VPN marketing is everywhere, and most of it is exaggerated. "Hackers can steal your data on public Wi-Fi!" — technically possible, but far less common than implied. "Complete online anonymity!" — not how it works. Before spending $5–15/month on a subscription, it helps to understand what a VPN actually does and what it doesn't.
How a VPN Works (The Short Version)
A VPN (Virtual Private Network) creates an encrypted tunnel between your device and a server run by the VPN provider. All your internet traffic passes through this tunnel. From the outside, your traffic appears to come from the VPN server's IP address, not your own.
Two things happen as a result:
- Your ISP can't see what you're browsing — they only see that you're connected to a VPN server.
- Websites you visit see the VPN server's IP address, not yours — which can make it appear you're in a different location.
That's genuinely the core of it. Everything else — "military-grade encryption", "no-log policy", "fastest servers" — are either marketing terms for standard features or claims that are difficult to verify.
What a VPN Actually Protects You From
- ISP snooping: Without a VPN, your ISP sees every site you visit. In many countries ISPs sell this data to advertisers or are required to retain it. A VPN prevents this.
- Network-level surveillance: On your employer's or school's network, the network admin can see your traffic. A VPN tunnels past this (though this may violate their policy).
- Public Wi-Fi risks: On an open network, traffic that isn't HTTPS can theoretically be intercepted. Most modern sites use HTTPS anyway, but a VPN adds a second layer.
- Geo-restrictions: A VPN server in a different country lets you access content blocked in your region — the most practical use case for many users.
What a VPN Does NOT Protect You From
This is the part most VPN ads skip.
- Malware and phishing: A VPN doesn't scan for viruses or stop you from clicking a malicious link. You need separate antivirus software for that.
- Website tracking: Google, Facebook, and advertisers track you through cookies, fingerprinting, and logged-in accounts — not your IP address. A VPN does almost nothing to stop this.

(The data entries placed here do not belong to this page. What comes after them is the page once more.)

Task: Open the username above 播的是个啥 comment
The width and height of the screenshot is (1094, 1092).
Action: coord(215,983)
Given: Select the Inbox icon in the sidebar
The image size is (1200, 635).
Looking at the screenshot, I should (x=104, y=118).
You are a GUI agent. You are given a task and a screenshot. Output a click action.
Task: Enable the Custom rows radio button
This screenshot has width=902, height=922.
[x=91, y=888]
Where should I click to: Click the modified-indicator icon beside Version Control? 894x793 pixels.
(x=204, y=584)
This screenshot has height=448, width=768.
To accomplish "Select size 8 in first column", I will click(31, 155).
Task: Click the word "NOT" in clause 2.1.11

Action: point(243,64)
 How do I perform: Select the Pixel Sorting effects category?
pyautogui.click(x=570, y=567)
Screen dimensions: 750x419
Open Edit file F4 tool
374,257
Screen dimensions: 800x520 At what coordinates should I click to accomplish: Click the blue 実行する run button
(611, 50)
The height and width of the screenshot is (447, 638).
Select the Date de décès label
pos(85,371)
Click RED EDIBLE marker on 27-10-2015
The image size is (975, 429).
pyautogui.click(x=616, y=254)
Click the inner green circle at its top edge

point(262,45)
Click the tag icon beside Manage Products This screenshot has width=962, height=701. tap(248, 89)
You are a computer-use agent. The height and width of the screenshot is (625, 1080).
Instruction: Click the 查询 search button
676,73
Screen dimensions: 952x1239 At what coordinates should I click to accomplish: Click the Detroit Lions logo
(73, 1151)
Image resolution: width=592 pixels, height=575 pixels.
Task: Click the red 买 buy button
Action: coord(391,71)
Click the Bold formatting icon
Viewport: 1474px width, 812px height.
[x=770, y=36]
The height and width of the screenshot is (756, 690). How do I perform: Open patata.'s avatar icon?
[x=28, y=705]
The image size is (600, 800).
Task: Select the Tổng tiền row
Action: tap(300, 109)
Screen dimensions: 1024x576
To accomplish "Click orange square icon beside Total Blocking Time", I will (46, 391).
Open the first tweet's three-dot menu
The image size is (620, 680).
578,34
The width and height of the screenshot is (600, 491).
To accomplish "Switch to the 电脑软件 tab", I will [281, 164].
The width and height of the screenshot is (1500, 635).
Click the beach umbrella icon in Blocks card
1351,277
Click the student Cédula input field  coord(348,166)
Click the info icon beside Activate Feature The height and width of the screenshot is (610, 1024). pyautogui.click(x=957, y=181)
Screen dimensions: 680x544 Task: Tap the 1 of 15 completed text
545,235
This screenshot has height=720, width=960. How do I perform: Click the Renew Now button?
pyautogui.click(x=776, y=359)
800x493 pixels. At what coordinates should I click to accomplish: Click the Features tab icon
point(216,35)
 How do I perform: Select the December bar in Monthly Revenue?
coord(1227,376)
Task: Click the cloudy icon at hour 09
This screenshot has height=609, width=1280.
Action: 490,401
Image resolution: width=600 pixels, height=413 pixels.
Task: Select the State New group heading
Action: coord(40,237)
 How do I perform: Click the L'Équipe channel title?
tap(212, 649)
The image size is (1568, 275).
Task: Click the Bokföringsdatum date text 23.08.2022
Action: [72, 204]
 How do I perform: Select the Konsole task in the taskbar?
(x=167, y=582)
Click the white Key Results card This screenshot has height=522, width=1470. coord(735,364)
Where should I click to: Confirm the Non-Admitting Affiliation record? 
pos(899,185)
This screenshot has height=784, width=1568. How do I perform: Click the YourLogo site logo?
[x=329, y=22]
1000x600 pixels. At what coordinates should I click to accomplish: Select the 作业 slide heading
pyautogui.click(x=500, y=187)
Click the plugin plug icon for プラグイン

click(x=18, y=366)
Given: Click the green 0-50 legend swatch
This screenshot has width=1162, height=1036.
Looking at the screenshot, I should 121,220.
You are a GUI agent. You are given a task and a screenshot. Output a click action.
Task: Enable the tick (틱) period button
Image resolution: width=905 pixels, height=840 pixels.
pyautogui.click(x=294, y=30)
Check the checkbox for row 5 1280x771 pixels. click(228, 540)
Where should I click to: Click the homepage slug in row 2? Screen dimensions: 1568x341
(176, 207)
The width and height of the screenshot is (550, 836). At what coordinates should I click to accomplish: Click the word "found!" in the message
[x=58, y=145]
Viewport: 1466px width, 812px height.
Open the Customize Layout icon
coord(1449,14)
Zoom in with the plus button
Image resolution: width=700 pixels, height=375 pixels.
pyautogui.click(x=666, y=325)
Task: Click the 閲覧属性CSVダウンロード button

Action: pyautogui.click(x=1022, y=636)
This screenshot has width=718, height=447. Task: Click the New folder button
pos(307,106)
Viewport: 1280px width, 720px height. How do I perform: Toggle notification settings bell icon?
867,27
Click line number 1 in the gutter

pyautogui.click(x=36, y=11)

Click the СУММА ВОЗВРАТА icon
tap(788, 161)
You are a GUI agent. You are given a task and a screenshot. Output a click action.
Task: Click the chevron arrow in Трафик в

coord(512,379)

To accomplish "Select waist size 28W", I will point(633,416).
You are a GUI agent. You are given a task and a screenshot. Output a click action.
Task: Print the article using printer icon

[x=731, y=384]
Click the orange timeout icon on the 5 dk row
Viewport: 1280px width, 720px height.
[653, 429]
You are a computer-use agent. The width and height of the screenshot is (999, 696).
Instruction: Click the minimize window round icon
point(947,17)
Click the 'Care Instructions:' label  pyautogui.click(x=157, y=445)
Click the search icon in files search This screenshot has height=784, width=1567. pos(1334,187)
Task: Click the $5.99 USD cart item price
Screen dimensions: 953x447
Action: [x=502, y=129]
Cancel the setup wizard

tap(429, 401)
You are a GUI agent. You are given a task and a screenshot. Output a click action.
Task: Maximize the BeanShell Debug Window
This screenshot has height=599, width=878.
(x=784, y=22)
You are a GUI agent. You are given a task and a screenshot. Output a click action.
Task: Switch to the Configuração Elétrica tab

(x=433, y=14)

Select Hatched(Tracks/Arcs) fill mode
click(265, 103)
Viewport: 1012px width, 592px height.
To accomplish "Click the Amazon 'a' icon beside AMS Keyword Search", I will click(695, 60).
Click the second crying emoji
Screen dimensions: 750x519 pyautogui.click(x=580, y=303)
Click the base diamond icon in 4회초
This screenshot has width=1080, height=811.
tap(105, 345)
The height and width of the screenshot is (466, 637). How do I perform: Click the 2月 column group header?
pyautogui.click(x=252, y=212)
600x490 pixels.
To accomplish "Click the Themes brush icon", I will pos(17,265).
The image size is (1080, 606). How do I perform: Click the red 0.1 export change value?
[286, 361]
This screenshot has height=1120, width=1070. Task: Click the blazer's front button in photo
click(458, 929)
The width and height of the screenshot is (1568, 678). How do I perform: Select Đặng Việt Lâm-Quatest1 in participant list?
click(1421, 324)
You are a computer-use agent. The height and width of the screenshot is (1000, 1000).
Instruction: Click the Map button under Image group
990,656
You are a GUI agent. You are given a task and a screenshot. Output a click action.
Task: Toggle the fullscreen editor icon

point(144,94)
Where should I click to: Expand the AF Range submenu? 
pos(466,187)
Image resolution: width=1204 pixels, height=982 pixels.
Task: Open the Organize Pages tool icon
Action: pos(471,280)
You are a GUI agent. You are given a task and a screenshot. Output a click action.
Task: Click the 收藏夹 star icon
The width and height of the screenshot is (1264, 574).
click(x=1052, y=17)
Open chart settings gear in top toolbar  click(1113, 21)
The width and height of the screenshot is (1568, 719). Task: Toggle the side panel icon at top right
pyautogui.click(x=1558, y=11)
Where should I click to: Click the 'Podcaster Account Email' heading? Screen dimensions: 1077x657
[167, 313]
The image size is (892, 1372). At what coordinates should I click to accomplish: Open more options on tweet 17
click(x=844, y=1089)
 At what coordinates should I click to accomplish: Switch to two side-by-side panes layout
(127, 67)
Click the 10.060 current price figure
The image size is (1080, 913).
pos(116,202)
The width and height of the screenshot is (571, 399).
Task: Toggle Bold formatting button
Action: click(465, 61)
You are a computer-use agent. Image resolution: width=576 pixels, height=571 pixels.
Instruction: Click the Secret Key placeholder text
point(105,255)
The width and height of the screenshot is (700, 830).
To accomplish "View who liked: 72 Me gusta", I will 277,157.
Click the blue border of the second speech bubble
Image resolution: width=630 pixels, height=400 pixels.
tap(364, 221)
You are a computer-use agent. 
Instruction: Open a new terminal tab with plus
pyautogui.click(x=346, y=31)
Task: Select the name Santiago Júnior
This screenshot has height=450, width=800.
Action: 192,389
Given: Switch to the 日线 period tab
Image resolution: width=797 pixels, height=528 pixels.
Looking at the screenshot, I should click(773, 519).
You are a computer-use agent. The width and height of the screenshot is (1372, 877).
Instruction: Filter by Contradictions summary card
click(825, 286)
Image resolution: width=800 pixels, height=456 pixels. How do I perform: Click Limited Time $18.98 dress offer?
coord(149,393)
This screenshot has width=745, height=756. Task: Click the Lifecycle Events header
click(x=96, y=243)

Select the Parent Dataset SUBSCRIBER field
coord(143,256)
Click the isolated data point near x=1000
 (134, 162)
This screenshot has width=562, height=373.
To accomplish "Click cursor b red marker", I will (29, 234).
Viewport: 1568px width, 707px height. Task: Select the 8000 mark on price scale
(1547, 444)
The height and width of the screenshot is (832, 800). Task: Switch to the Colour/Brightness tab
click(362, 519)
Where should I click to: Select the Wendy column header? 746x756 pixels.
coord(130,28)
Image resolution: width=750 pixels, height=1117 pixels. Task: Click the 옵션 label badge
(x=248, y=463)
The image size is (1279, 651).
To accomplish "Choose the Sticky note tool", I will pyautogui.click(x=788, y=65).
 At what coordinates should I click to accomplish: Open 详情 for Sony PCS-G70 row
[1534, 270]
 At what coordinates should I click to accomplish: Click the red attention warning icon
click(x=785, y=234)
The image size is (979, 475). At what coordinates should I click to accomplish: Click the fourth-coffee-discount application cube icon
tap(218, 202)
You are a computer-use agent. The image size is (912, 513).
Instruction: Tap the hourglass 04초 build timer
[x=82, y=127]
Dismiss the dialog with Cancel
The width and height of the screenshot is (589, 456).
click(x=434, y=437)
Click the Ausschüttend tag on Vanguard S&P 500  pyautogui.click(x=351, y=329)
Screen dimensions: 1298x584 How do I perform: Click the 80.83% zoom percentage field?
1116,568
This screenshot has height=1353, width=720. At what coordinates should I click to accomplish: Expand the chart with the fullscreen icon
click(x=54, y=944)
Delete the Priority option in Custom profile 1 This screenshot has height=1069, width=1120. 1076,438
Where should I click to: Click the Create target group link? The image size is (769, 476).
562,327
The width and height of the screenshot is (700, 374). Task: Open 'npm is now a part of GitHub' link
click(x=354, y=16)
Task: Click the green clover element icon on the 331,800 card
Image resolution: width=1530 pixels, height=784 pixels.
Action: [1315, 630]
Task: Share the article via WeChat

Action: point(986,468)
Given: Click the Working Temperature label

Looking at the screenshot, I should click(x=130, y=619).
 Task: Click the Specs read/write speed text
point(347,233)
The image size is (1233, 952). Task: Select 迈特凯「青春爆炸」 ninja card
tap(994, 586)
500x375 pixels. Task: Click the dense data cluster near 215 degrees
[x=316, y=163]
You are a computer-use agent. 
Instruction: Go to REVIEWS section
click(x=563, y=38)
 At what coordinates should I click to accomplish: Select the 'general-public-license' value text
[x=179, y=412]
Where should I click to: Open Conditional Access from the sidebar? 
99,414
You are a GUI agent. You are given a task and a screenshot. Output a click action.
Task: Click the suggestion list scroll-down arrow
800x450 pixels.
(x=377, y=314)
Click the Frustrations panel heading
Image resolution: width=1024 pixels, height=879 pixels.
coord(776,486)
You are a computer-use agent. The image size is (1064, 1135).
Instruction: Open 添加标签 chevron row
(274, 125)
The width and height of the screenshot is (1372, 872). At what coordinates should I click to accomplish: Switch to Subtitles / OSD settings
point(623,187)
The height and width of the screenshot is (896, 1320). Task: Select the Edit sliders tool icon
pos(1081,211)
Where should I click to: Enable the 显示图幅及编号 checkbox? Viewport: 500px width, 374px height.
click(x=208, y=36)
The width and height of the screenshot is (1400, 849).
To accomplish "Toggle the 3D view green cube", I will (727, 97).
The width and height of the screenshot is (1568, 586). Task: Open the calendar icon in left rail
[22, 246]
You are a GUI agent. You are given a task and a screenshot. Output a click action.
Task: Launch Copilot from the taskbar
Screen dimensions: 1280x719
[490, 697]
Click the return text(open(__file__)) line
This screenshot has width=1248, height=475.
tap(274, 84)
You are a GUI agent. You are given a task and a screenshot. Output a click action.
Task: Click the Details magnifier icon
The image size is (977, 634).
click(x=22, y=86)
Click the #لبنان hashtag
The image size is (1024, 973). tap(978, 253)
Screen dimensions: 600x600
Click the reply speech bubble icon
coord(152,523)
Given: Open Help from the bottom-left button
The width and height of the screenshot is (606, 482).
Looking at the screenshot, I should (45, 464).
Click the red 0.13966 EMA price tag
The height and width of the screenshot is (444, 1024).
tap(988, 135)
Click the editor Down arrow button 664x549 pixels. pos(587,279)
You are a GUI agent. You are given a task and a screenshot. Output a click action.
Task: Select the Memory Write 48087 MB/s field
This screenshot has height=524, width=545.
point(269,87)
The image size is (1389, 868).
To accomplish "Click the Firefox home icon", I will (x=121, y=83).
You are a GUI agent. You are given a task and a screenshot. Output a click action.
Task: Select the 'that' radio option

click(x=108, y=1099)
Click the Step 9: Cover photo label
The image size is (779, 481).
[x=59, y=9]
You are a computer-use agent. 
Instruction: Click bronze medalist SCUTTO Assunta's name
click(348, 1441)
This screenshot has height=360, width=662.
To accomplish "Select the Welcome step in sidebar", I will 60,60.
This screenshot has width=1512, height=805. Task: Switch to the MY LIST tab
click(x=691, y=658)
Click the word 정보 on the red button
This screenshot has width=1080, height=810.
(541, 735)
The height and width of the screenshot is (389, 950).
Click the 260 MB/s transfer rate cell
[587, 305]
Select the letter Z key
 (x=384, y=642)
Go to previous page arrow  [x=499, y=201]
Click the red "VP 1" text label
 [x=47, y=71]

- Complete anonymity: Your VPN provider can see your traffic. If they keep logs (and many do despite claims otherwise), that data exists. You're shifting trust from your ISP to your VPN provider.
- Legal protection: Using a VPN doesn't make illegal activity legal.
Free vs. Paid VPNs
Free VPNs are almost always the wrong choice. Running VPN infrastructure is expensive, so free services recoup costs by logging and selling your browsing data — the exact thing you're trying to protect. Some free VPN apps have been caught injecting ads or bundling malware.
The exception: Proton VPN's free tier is genuinely free and has been independently audited. It's slower than the paid version and limited to one device, but it's trustworthy for occasional use.
Among paid options, Mullvad ($5/month, accepts cash, no account email required) and ProtonVPN are consistently recommended by independent security researchers for their privacy practices. Both have published independent audits.
Do You Actually Need a VPN?
Honest answer: it depends on your threat model.
You probably benefit from a VPN if:
- You regularly use untrusted public Wi-Fi (cafes, airports, hotels)
- You're in a country with significant ISP surveillance or internet censorship
- You want to access geo-blocked streaming content
- You'd rather pay $5/month than have your ISP build a browsing profile on you
A VPN is probably not necessary if:
- You only browse from home on a trusted connection
- Your main concern is website tracking (a VPN barely helps — use uBlock Origin and Firefox instead)
- You want to be completely anonymous online (nothing achieves this reliably)
Bottom Line
A VPN is a legitimate privacy tool with real but limited benefits. It protects your traffic from your ISP and local network observers. It does not protect you from tracking, malware, or your VPN provider itself. If you use public Wi-Fi regularly or live somewhere with significant ISP surveillance, a reputable paid VPN is worth the cost. For most home users, it's optional.